> _Your objective_
Look through the entries below and count the lines with the word "agent" in them; give only the number.

> _Input data_
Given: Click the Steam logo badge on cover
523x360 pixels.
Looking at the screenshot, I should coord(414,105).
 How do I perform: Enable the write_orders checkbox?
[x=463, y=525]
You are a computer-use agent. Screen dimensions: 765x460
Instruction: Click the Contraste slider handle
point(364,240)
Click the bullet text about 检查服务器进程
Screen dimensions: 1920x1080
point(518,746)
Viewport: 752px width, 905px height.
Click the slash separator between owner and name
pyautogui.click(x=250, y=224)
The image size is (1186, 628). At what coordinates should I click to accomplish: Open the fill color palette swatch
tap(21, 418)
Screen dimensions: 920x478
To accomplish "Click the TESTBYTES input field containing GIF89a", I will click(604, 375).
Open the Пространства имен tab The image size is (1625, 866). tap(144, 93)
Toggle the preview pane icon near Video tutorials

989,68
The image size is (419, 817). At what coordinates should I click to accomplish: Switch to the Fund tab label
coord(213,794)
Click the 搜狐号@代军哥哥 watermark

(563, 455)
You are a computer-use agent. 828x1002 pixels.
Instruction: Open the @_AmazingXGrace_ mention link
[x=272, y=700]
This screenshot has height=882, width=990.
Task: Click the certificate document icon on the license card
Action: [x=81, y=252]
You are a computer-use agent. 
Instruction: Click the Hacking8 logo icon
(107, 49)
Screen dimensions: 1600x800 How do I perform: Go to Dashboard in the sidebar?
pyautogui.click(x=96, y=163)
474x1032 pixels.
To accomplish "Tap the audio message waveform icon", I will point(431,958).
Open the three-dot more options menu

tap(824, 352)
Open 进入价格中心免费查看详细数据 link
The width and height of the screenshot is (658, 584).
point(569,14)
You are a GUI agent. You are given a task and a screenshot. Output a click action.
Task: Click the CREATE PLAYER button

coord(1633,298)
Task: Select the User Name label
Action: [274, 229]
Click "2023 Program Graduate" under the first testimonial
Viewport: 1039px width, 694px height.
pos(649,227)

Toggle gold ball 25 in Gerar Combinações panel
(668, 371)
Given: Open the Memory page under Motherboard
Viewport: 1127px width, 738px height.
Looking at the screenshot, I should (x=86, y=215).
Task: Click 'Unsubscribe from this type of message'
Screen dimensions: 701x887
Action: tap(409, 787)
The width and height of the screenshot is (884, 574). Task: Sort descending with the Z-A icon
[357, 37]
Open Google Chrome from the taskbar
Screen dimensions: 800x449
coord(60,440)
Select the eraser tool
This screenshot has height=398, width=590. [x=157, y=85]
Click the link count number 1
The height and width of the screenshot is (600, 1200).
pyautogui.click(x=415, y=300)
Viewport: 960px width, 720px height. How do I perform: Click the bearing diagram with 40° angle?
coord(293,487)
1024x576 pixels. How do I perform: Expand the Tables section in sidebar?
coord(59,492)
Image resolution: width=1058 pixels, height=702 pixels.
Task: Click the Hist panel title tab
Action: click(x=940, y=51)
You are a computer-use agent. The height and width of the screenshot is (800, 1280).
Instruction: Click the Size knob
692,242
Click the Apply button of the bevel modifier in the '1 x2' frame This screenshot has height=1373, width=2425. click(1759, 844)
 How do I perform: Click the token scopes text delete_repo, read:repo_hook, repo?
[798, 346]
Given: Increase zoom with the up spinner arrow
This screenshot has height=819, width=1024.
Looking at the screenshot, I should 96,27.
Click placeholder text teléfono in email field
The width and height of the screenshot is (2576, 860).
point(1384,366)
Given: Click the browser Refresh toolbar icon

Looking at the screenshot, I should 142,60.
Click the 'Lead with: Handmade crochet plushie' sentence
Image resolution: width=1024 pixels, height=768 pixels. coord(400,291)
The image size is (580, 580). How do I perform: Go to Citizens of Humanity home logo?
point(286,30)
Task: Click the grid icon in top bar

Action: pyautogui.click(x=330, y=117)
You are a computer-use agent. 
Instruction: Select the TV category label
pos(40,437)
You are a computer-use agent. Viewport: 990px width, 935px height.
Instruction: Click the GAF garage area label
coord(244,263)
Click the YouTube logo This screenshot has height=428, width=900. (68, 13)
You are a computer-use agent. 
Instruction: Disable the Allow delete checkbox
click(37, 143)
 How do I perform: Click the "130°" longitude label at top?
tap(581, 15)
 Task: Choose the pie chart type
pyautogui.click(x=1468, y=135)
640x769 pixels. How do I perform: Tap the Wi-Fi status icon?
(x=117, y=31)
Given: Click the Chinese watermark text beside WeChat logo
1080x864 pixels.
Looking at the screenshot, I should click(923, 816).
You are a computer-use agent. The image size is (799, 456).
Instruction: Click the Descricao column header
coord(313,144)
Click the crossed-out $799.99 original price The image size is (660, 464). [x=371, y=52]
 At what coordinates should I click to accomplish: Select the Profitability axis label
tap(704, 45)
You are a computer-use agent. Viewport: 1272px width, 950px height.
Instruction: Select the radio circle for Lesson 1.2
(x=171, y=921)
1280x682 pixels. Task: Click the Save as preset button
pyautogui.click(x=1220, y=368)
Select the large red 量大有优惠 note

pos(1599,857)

> _Written response_
10